Advanced validation engineer

Are you experienced in supporting and setting validation & qualification processes for medical manufacturing? Would you like to play a key role in establishing, maintaining and improving our validation frameworks? Read on and apply today for a life-changing career.

The Position

As an Advanced Validation Engineer, you will be responsible for identifying and managing low-to-medium complexity projects, implementing change control, and establishing validation tools and best practices. You will focus on facilitating process risk assessments for medical device  production, defining control strategies, developing validation frameworks, and ensuring risk control measures are effectively implemented. This includes supporting both internal production and external suppliers while maintaining operating procedures and process monitoring systems. Moreover, you will:

• Drive validation processes through project management and collaboration with stakeholders from Quality Assurance (QA), Logistics, Production, Project Management, and Production Support for both moulds and utilities.
• Assist in and drive problem-solving efforts using systematic problem-solving tools while involving appropriate stakeholders.
• Participate in and lead planning activities with stakeholders across multiple areas.

Qualifications

To succeed in this role, you have:

• At least a bachelor’s degree in either Manufacturing or production engineering, Bio- medical engineering,  , or a similar field.
• Experience in medical manufacturing validation processes, documentation and  process risk assessments for production
• Preferred experience with injection moulding manufacturing processes
• Good Manufacturing Practice (GMP) experience.
• Experience with risk assessments and quality-related tasks
• A minimum of 2 years of work experience.
• Excellent communication skills in English; Danish is an asset.
• Beneficial to have knowledge or familiarity of Factory Acceptance Tests (FAT), Site Acceptance Tests (SAT) etc. and/or similar experience of pFMEA.
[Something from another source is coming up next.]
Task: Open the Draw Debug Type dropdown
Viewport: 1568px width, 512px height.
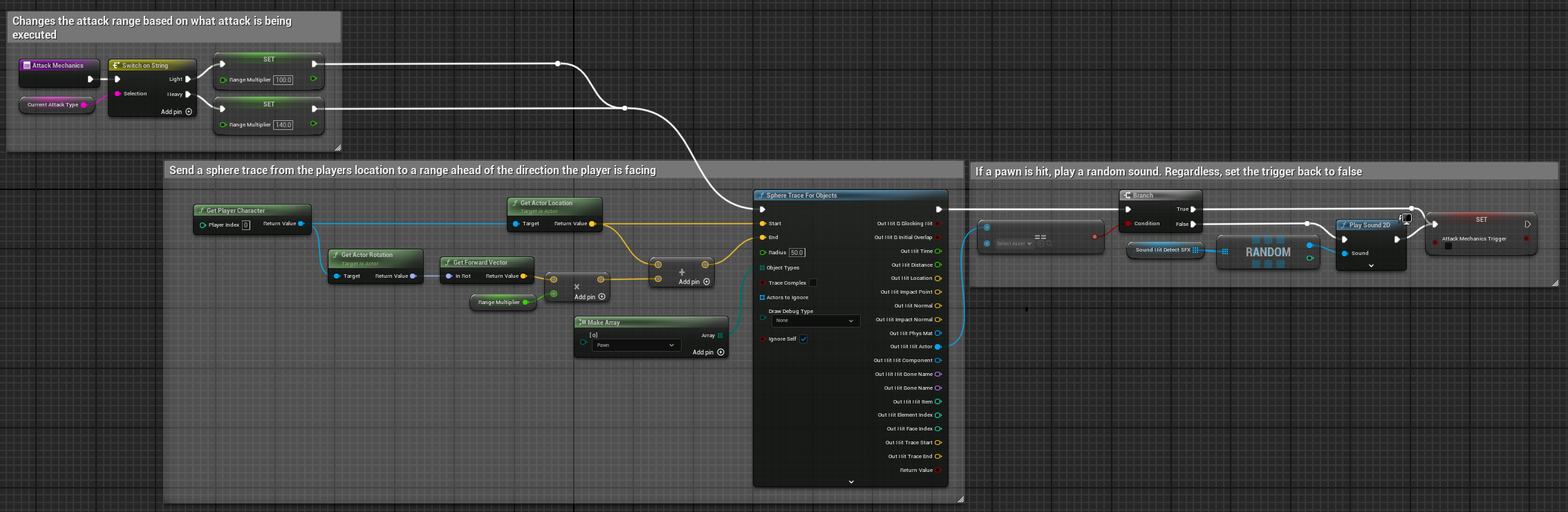Action: 815,321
As a person, you have strong interpersonal skills, are process-oriented, structured and can communicate complex information clearly to colleagues and stakeholders. It is equally crucial to foster a positive team spirit and contribute to building a strong department. A true team player leads from the front, embodying a solution-oriented mindset.

About the Department

You will be joining a department with dedicated colleagues within plastic processing, tooling, metal & electronic components and automation in Finished Product Manufacturing Science & Technology in Hillerød. We develop the equipment and processes that transform new Medical Device designs into actual products for our patients, bridging the gap between the development departments and the Injection Molding production sites.
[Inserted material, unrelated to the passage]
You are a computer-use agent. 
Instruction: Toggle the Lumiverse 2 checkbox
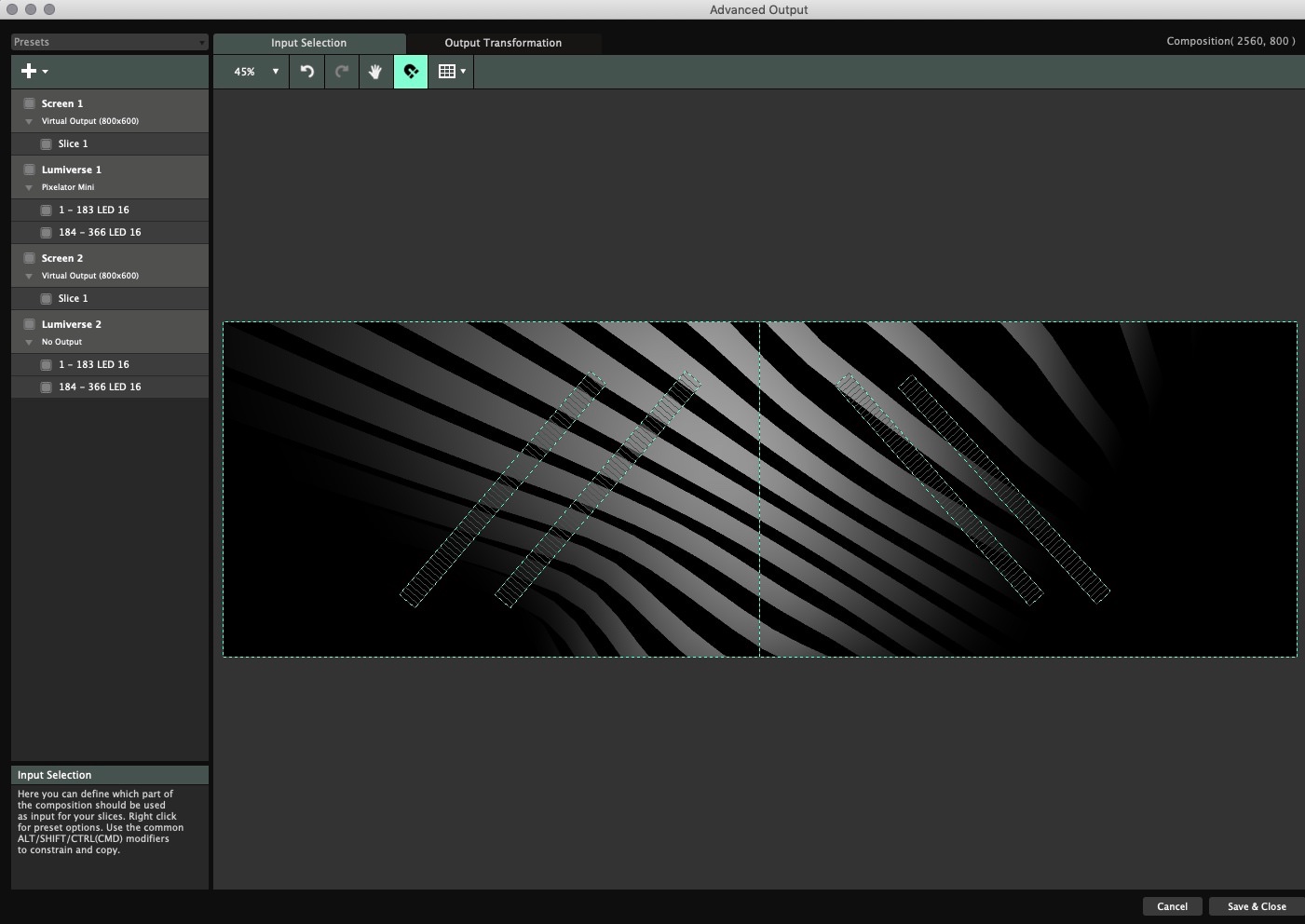[29, 324]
We enjoy sharing our knowledge, and we are eager to get to know you and learn from you. If you appreciate collaboration in a creative and ambitious environment, you will feel at home with us.

About Site Hillerød

Site Hillerød is an innovative and fast-growing production site. With over 4,000 talented employees, we work together to drive change for people living with serious chronic diseases. The site is located in beautiful natural surroundings, and we offer a diverse array of career paths at all educational levels. Join our vibrant community at Site Hillerød and ramp up your career while we ramp up our production! Get to know us better - visit our Site Hillerød career page.

Novo Nordisk Hillerød

Working at Novo Nordisk

We are a proud life-science company, and life is our reason to exist. We’re inspired by life in all its forms and shapes, ups and downs, opportunities and challenges. For employees at Novo Nordisk, life means many things – from the building blocks of life that form the basis of ground-breaking scientific research, to our rich personal lives that motivate and energise us to perform our best at work. Ultimately, life is why we’re all here - to ensure that people can lead a life independent of chronic disease.

Contact 

For further information, please contact Manager Iranga Perera irpb@novonordisk.com.

Deadline 

March, 11.

You do not need to attach a cover letter to your application, but please include a few sentences about why you are applying in your resume or CV. To ensure an efficient and fair recruitment process, please refrain from adding a photo in your CV.
 

We commit to an inclusive recruitment process and equality of opportunity for all our job applicants. 

At Novo Nordisk we recognize that it is no longer good enough to aspire to be the best company in the world. We need to aspire to be the best company for the world and we know that this is only possible with talented employees with diverse perspectives, backgrounds and cultures. We are therefore committed to creating an inclusive culture that celebrates the diversity of our employees, the patients we serve and communities we operate in. Together, we’re life changing.